(Data for this task begins)

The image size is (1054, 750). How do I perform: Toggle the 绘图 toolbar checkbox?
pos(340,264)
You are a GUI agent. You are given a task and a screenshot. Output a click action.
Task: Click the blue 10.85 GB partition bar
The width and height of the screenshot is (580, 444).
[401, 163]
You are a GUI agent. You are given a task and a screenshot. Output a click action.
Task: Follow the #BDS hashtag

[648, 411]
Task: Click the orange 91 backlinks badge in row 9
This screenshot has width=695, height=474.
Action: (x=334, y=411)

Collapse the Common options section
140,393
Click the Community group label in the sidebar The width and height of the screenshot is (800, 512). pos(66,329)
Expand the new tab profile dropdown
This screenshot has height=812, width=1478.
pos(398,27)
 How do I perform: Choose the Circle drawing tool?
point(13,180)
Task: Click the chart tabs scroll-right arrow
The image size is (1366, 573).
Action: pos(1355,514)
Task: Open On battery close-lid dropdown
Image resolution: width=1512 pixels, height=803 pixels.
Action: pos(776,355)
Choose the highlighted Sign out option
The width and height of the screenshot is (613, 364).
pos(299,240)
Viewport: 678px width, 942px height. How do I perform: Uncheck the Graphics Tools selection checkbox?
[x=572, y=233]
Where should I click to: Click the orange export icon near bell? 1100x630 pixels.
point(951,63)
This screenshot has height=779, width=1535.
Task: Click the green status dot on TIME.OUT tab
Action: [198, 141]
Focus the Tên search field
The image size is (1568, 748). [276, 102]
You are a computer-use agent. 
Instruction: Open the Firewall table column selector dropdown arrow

(Data for this task ends)

Directions: All lines from the one that holds "Task: Click the chart tabs scroll-right arrow" through the end of the records are to be returned exactly, including both boundary lines, and no others.

Result below:
Task: Click the chart tabs scroll-right arrow
The image size is (1366, 573).
Action: pos(1355,514)
Task: Open On battery close-lid dropdown
Image resolution: width=1512 pixels, height=803 pixels.
Action: pos(776,355)
Choose the highlighted Sign out option
The width and height of the screenshot is (613, 364).
pos(299,240)
Viewport: 678px width, 942px height. How do I perform: Uncheck the Graphics Tools selection checkbox?
[x=572, y=233]
Where should I click to: Click the orange export icon near bell? 1100x630 pixels.
point(951,63)
This screenshot has height=779, width=1535.
Task: Click the green status dot on TIME.OUT tab
Action: [198, 141]
Focus the Tên search field
The image size is (1568, 748). [276, 102]
You are a computer-use agent. 
Instruction: Open the Firewall table column selector dropdown arrow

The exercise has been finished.